▶ _SUPPLIED RECORDS_:
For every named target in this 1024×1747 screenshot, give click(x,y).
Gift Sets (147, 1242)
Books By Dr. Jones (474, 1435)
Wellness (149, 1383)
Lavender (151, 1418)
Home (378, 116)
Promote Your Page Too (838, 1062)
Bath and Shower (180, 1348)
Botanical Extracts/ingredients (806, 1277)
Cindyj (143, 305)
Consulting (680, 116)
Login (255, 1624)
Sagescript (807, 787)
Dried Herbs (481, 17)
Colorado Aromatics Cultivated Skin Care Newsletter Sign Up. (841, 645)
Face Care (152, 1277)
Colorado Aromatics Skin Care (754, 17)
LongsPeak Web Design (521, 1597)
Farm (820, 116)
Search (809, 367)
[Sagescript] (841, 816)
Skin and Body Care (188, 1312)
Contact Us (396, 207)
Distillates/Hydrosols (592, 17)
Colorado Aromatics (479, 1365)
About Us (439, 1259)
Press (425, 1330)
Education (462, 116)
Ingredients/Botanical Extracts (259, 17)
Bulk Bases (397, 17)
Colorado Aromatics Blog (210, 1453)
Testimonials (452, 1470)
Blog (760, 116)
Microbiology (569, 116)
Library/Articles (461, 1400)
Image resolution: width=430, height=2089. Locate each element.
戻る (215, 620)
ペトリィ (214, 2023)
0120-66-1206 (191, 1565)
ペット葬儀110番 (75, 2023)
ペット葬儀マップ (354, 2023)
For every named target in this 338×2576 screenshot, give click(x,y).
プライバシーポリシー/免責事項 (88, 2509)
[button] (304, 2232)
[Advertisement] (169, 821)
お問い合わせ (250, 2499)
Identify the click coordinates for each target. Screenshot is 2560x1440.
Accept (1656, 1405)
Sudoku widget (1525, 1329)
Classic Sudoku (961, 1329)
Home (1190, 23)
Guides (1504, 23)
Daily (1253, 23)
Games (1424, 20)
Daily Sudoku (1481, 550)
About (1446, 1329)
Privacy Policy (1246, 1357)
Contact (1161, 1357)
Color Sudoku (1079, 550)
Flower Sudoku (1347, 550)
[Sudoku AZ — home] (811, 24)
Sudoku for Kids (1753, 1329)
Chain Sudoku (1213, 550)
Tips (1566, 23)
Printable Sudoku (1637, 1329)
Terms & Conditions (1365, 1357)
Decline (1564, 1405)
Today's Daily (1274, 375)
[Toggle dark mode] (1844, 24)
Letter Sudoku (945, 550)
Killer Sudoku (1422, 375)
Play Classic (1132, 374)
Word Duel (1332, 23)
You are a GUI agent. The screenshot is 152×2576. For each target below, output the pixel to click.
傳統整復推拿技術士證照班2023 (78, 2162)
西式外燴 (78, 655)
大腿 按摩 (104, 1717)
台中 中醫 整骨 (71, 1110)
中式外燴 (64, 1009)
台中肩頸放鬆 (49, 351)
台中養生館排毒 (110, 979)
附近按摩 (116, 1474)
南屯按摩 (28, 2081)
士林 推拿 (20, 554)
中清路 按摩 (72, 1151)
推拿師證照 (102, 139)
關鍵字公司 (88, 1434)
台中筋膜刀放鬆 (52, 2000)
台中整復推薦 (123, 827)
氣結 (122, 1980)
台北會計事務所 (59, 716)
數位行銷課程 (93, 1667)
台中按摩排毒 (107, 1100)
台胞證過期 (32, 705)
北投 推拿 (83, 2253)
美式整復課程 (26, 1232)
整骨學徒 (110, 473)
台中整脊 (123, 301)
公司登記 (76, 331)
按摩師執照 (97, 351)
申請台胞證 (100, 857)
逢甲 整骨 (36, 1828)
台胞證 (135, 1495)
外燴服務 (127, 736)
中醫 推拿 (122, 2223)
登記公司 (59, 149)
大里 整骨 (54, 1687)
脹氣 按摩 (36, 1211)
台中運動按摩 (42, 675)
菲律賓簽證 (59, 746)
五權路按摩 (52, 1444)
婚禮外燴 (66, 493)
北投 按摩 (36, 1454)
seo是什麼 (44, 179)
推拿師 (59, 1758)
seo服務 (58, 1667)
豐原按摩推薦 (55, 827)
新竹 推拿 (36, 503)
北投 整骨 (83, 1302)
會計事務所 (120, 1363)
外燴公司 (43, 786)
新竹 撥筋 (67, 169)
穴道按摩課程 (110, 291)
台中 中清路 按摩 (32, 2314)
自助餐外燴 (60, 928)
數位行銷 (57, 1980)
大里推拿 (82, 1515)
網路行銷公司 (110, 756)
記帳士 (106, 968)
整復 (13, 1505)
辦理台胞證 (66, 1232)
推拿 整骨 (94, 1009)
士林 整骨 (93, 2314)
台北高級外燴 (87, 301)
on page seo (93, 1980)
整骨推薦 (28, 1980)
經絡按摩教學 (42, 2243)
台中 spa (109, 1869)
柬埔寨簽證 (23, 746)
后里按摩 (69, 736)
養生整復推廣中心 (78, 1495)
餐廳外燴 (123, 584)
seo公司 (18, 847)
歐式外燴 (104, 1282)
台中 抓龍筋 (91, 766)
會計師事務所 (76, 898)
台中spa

▶ _REQUIRED ACTION_: Take every line from the one containing "網路行銷公司 (110, 756)" to the end of the listing and output it exactly, with nothing else.

▶ _ANSWER SPACE_:
網路行銷公司 (110, 756)
記帳士 (106, 968)
整復 (13, 1505)
辦理台胞證 (66, 1232)
推拿 整骨 (94, 1009)
士林 整骨 (93, 2314)
台北高級外燴 (87, 301)
on page seo (93, 1980)
整骨推薦 (28, 1980)
經絡按摩教學 (42, 2243)
台中 spa (109, 1869)
柬埔寨簽證 (23, 746)
后里按摩 (69, 736)
養生整復推廣中心 (78, 1495)
餐廳外燴 (123, 584)
seo公司 (18, 847)
歐式外燴 (104, 1282)
台中 抓龍筋 (91, 766)
會計師事務所 (76, 898)
台中spa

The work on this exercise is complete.